EXERCISE BRIEF:
Pictures excluded, reproduce exactly the lines below from the one with "Task: Go to the Color Language section" through the one with "At what coordinates", both included.

──────── EXTRACTED DATA

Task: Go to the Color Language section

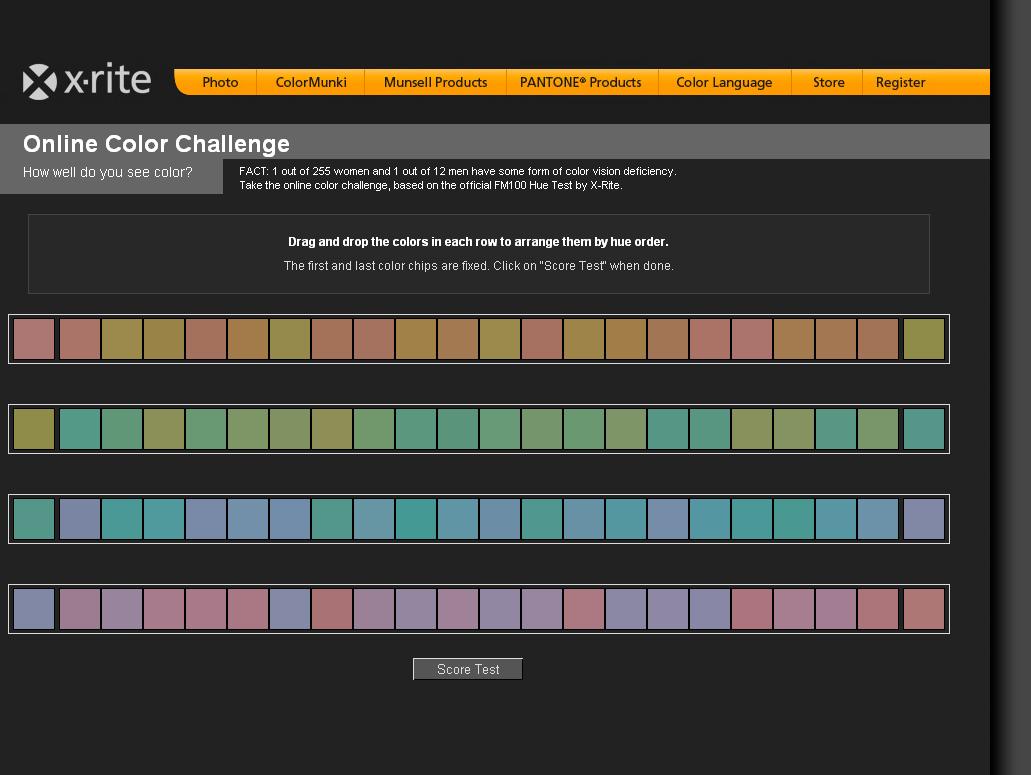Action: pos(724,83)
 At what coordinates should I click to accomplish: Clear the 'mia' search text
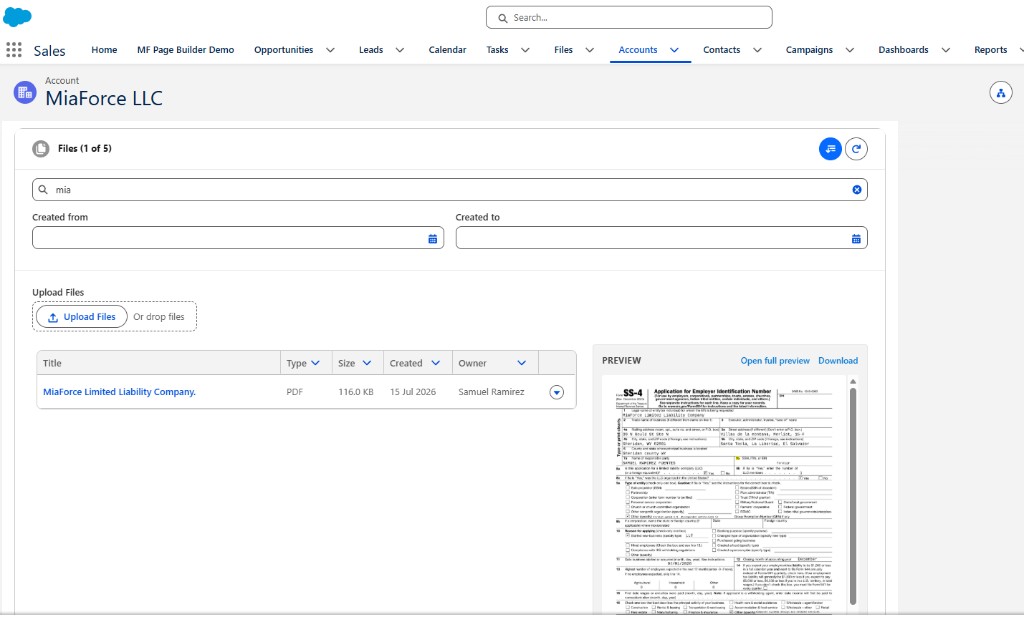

────────────────
──────── EXTRACTED DATA

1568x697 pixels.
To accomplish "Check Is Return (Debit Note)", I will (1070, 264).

────────────────
──────── EXTRACTED DATA

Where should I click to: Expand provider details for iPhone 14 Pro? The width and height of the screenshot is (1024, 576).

────────────────

ANSWER AREA:
Task: Go to the Color Language section

Action: pos(724,83)
 At what coordinates should I click to accomplish: Clear the 'mia' search text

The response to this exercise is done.